Why? Because it works. Browsers are now orders of magnitude faster and more reliable than they used to be. Code writers no longer see as many days lost to issues of incompatibility, or weeks lost to making something that works in Firefox also work in Internet Explorer. The browsers compete to make the Web faster, but no one seeks to change its core. The old, document-driven Web remains for anyone who wants to set up a Web page. The new, application-driven Web works across platforms. It works across phones. It is complex, and sometimes confusing, but it largely works.

So how does the W3C’s HTML5 standard look in its totality? It’s long. Looooong. Looooooooong. The section on images is fourteen thousand words, and it is just one tiny section in a figure-laden work running almost five hundred and thirty thousand words long—over five times as long as the HTML4 specification it recommended, in 1997, though still a little shorter than “Infinite Jest.”

And yet, this massive, exhaustive spec describes barely a fraction of what truly defines the Web. For example, it doesn’t say how one might go about making a JPG or a GIF, or how those files are arranged in binary streams of data. It simply tells you how to point to the images in a Web page. For all the other stuff, there are other standards, written in other rooms, by other people. And those standards are based on even more standards, all the way down, going back decades.

The Web started out as a way to publish and share documents. It is now an operating system: a big, digital sensory apparatus that can tell you about your phone’s battery life, record and transmit your voice, manage your e-mail and your chats, and give you games to play. It can do this all at once, and with far less grand of a design than you might assume. That’s the software industry: it promises you an Ellsworth Kelly, but it delivers a Jackson Pollock.

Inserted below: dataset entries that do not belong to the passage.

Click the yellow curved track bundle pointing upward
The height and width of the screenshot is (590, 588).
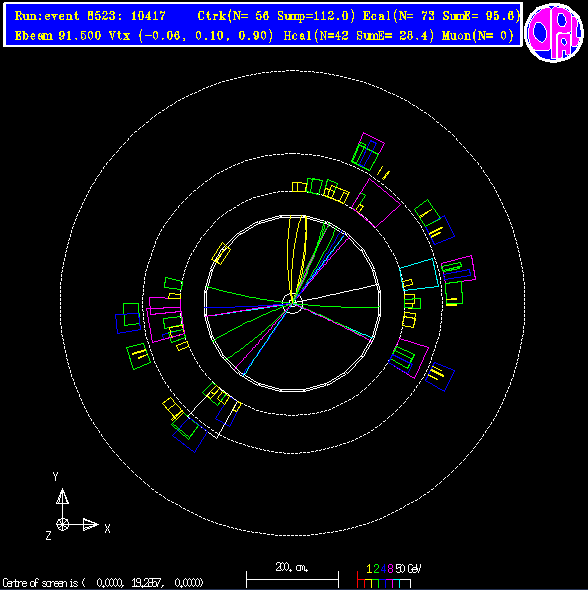(x=297, y=256)
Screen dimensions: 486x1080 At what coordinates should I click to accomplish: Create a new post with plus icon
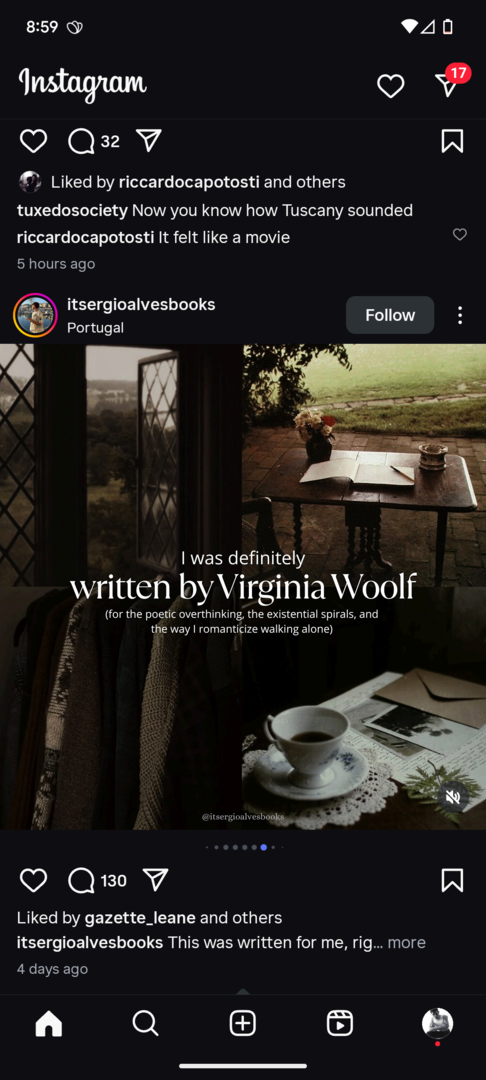(242, 1024)
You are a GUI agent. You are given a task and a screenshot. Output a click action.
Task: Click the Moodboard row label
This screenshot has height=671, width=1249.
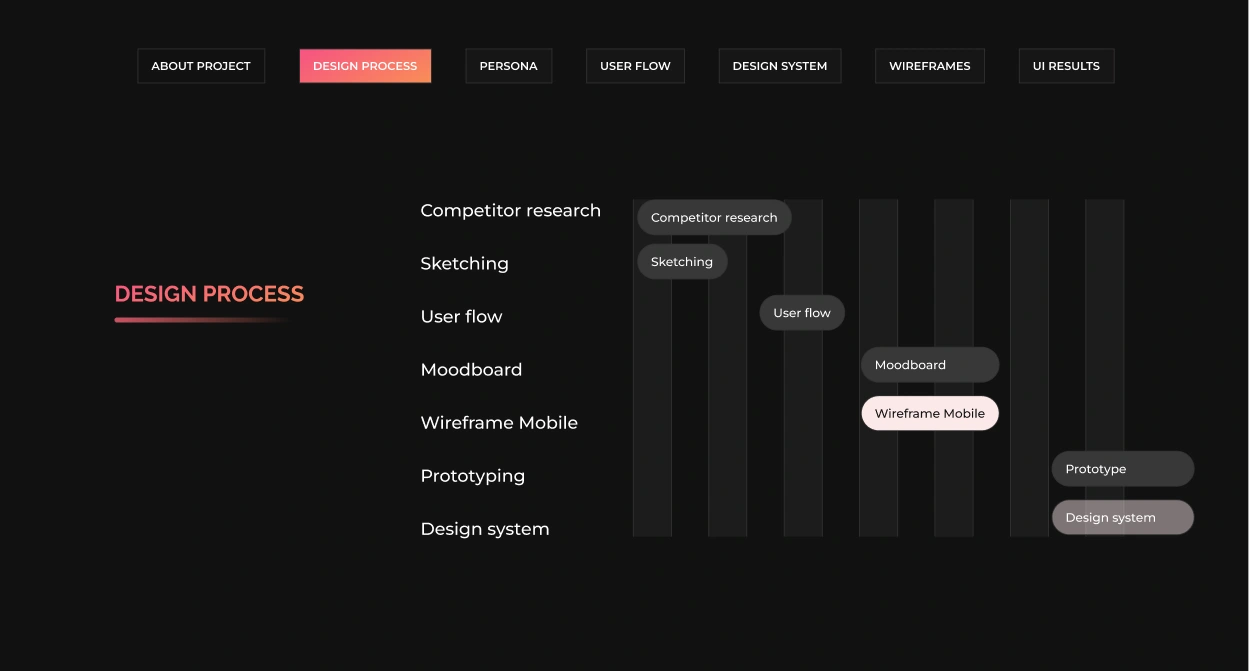tap(471, 370)
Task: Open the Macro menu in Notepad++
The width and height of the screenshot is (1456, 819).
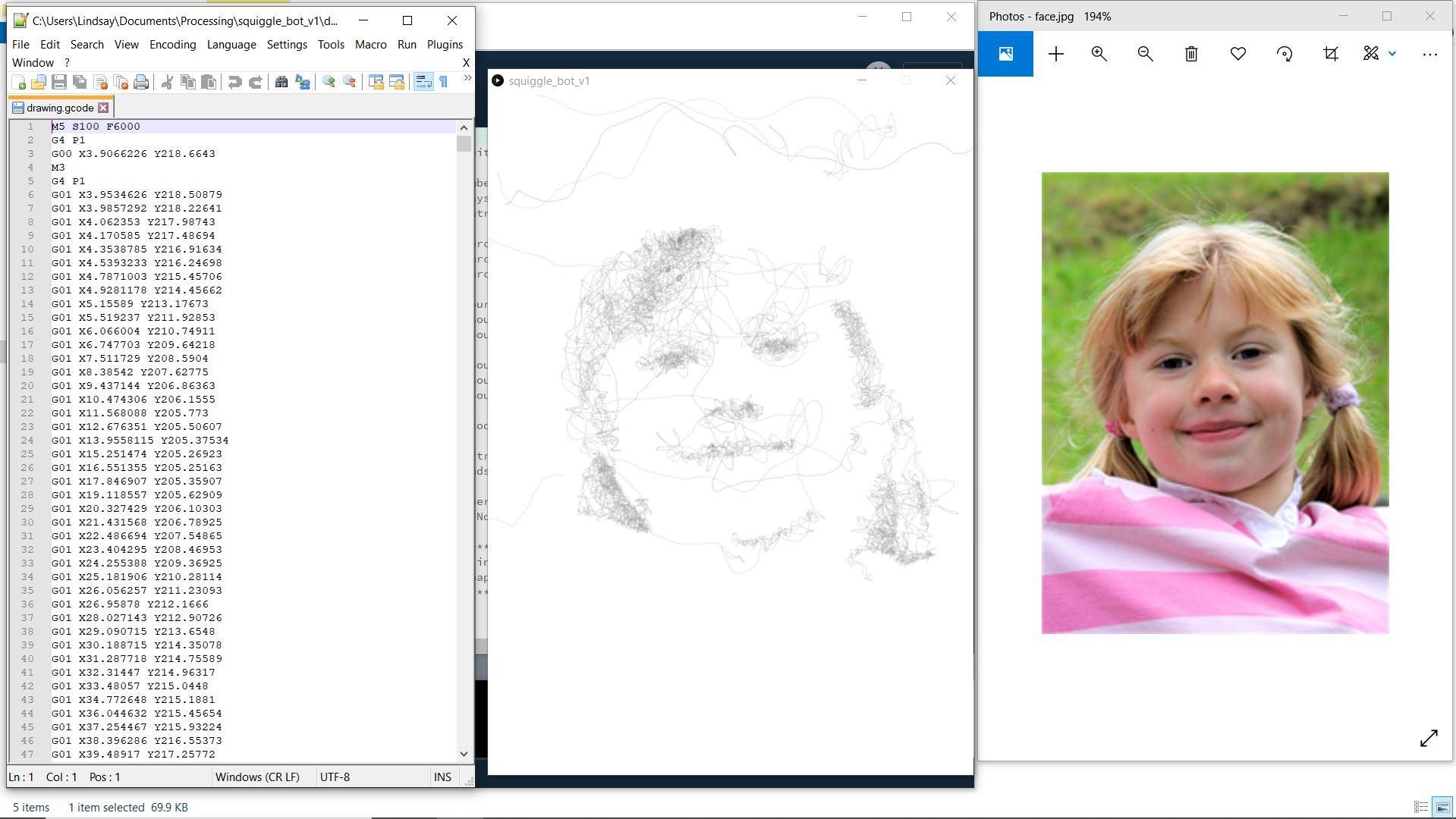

Unlike Microsoft’s Windows or most of Apple’s MacOS, the HTML5 standard is open and freely available to all. If you were to decide tomorrow to sit down and write your own Web browser, having become fed up with Chrome, Firefox, Safari, or Internet Explorer, you’d have every bit of information necessary to pull it off. Not one piece of knowledge would be denied you. There are even tutorials to help get you started.

A standard is a skewed mirror of culture, and HTML5 is no different. Here is what it tells us we care about: words, headlines, video, and audio. We like to organize things into lists, and we like to look at pictures. And we want everything to be capable of animation and interaction—every letter, every tag, every structural element. Every bit of HTML5 is open to interpretation by code, available to be twisted, rotated, and manipulated by its users.

The Web, which used to be a place you went to get things, is now also a place to do things. That took a decade. It is 2014, and we have HTML5—the markup we deserve, and here to stay. Just like with the Buffalo Conference, of 1908, you will be able to hear the music a hundred years from now, as long as you have the right kind of player piano.

*This post was changed to more accurately describe the development of web apps, and to update Stephen R. Walli’s job title.